A review of old iterations of the Army.com site on the Internet Archive Wayback Machine shows that it listed as “Partner Schools” many for-profit colleges with troubling records, including All State Career College, American Career College, Ashford University, ATI, Colorado Technical University, DeVry, Everest, Full Sail University, Heald College, Kaplan College, Kaplan University, Keiser University, Sanford-Brown College, University of Phoenix, Virginia College, and Westwood College. We don’t know if that means those schools paid the shady operator of the site for leads, or for advertising, or didn’t pay them at all. But we should be able to find out.

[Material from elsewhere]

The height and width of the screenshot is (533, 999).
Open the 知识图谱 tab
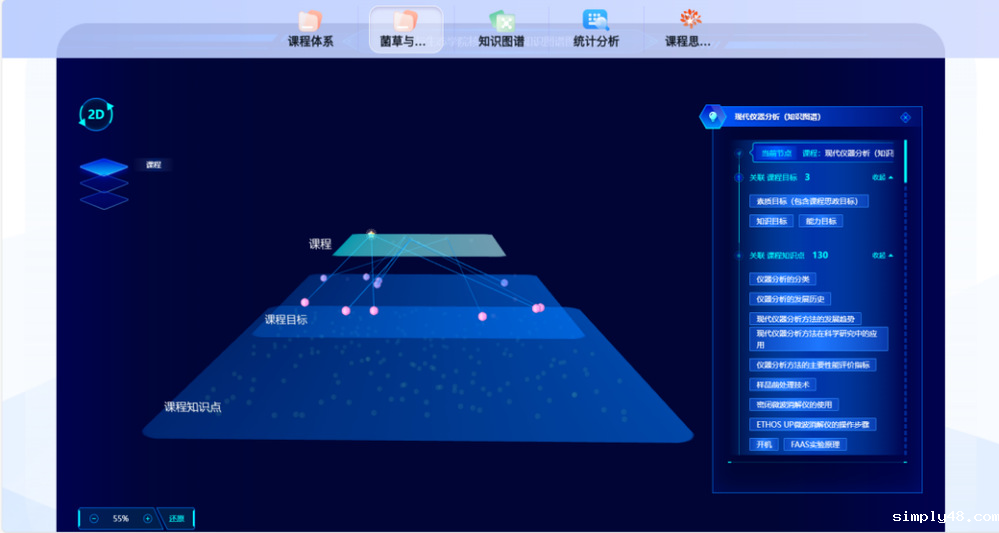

We know from other reporting and legal filings that many of the same for-profit colleges have used other deceptive lead generators.
The Internet remains stocked with phony bait and switch college lead generation sites — promising jobs, food stamps, and other things low-income people badly need, but offering instead only the opportunity to be tricked into providing contact information that is quickly sold to unscrupulous, deceptive for-profit colleges. Betsy DeVos has turned the U.S. Department of Education into a cheerleading team for the very worst predatory colleges. So students, consumers, and taxpayers need a serious FTC effort to crack down hard on these deceptive practices — including with serious financial penalties that will help deter misconduct.